In 2002-2003, the trigger for enforcement - ie, the credible threat of regime change - was reiterated as Iraq continuing its breach of the Gulf War ceasefire by violating any of the terms mandated in the UNSCR 660-series resolutions, especially UNSCRs 687 and 688, et al.
The first step for Iraq to switch off enforcement was proving "full and immediate compliance by Iraq without conditions or restrictions with its obligations under resolution 687 (1991)" with the requirement that "Iraq cooperate immediately, unconditionally, and actively with UNMOVIC and the IAEA" (UNSCR 1441).
Saddam was notified it was his "final opportunity to comply" (UNSCR 1441).
Contrary to Robert Cook's incorrect assertion that Saddam "allowing in the UN weapons inspectors" qualified as the mandated cooperation, as Hans Blix clarified, "Paragraph 9 of resolution 1441 (2002) states that this cooperation shall be "active". It is not enough to open doors. Inspection is not a game of "catch as catch can"" (UNSC, 27JAN03).
So, when do we intervene?
In 2002-2003, it was when UNMOVIC reported "about 100 unresolved disarmament issues" to the UN Security Council on March 7, 2003 - eg, "UNMOVIC has credible information that the total quantity of BW [biological weapon] agent in bombs, warheads and in bulk at the time of the Gulf War was 7,000 litres more than declared by Iraq [and] ... With respect to stockpiles of bulk agent stated to have been destroyed, there is evidence to suggest that these was [sic] not destroyed as declared by Iraq" (UNMOVIC Cluster Document).
The UNMOVIC Cluster Document confirmed that "Iraq ... remains in material breach of its obligations under relevant resolutions, including resolution 687 ... Recalling that in its resolution 687 (1991) the Council declared that a ceasefire would be based on acceptance by Iraq of the provisions of that resolution, including the obligations on Iraq contained therein" (UNSCR 1441).
Far from "they found no WMD or evidence of extant WMD programs" (Robert Cook), the UNMOVIC findings of Iraqi disarmament violations triggered Operation Iraqi Freedom in March 2003 in the same way that the UNSCOM Butler Report confirmed Iraq's material breach and triggered Operation Desert Fox in December 1998.
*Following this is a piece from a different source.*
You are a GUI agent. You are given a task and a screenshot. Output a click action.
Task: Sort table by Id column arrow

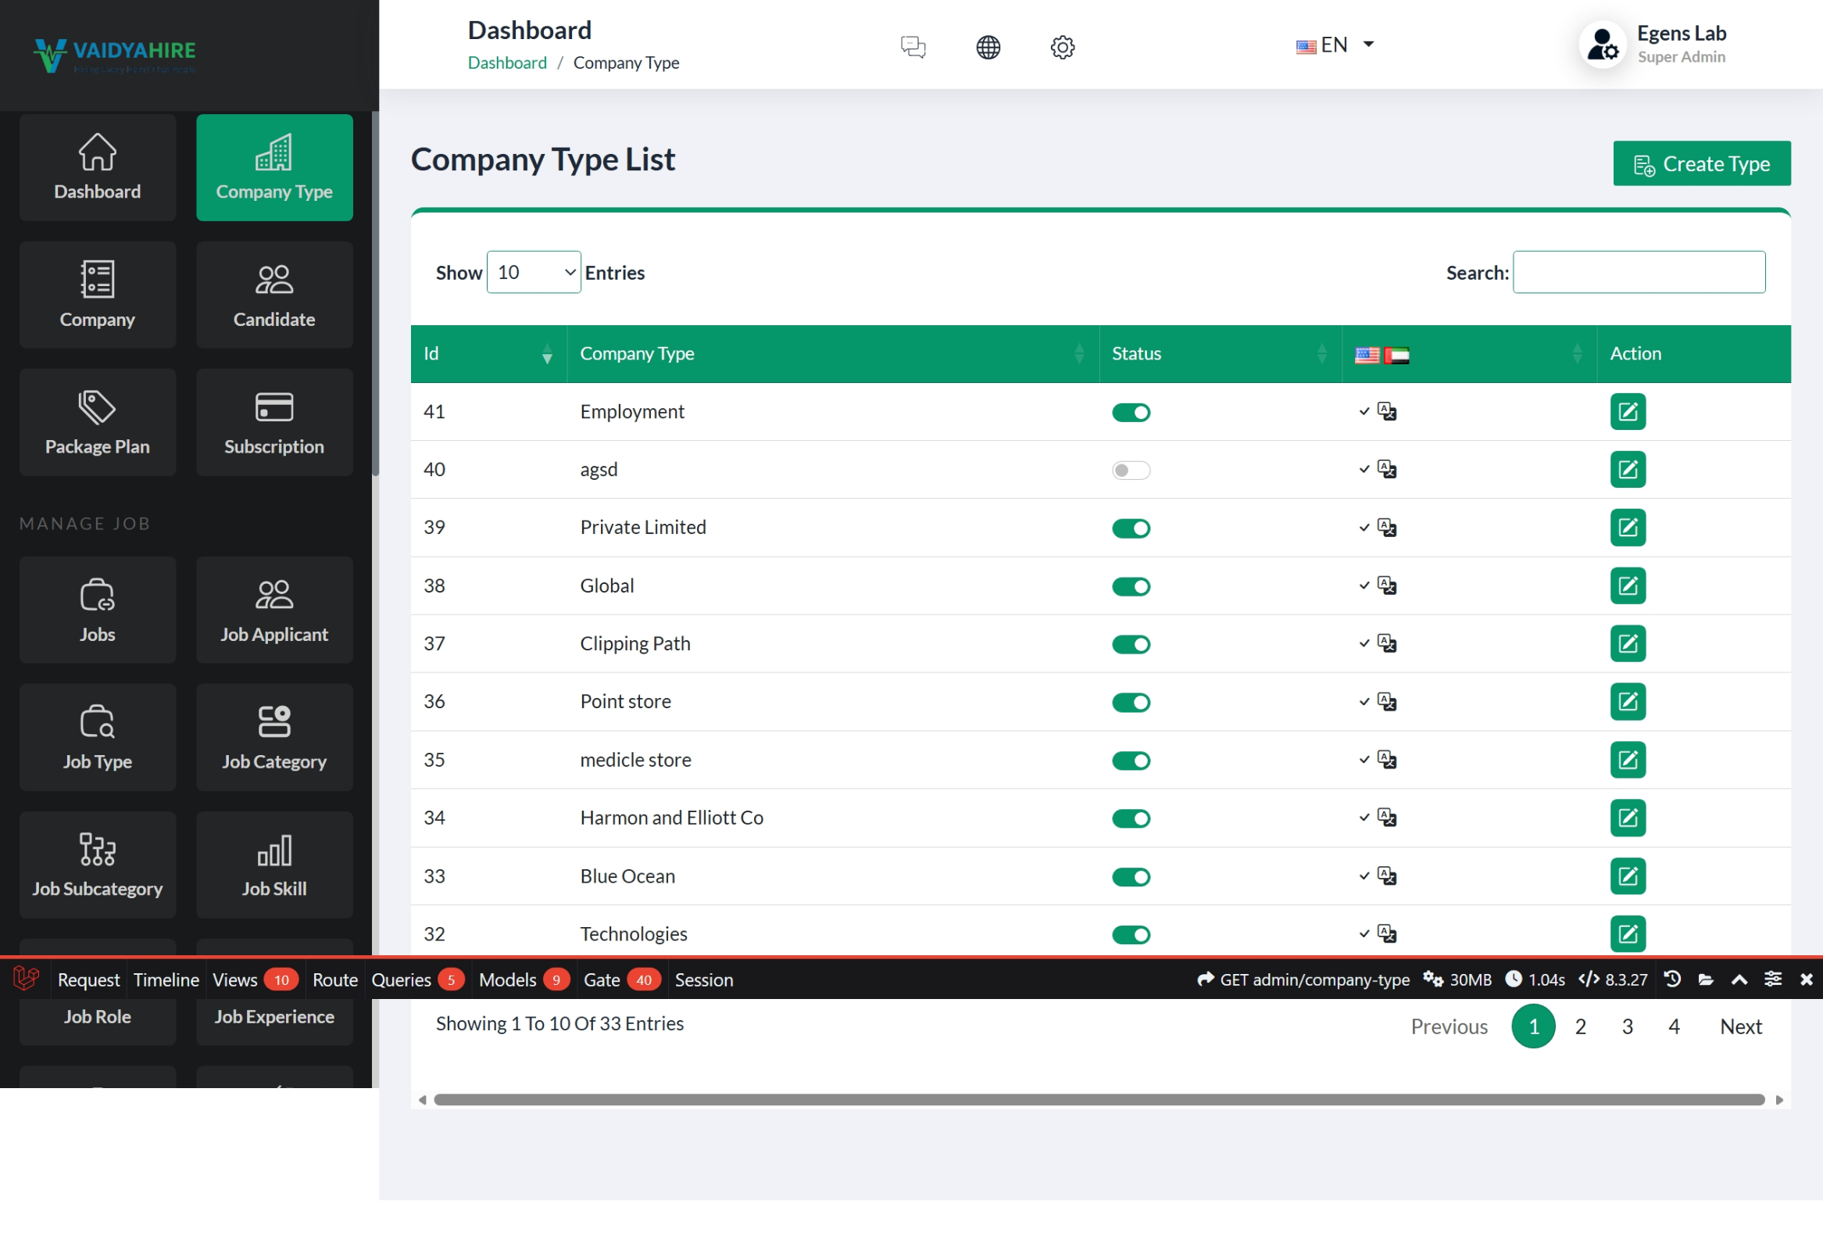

Excerpt from Operation Iraqi Freedom FAQ:
On January 28, 2004, David Kay, who preceded Charles Duelfer as head of the Iraq Survey Group, reported to the Senate Armed Services Committee:
In my judgment, based on the work that has been done to this point of the Iraq Survey Group, and in fact, that I reported to you in October, Iraq was in clear violation of the terms of [U.N.] Resolution 1441. Resolution 1441 required that Iraq report all of its activities -- one last chance to come clean about what it had. We have discovered hundreds of cases, based on both documents, physical evidence and the testimony of Iraqis, of activities that were prohibited under the initial U.N. Resolution 687 and that should have been reported under 1441, with Iraqi testimony that not only did they not tell the U.N. about this, they were instructed not to do it and they hid material.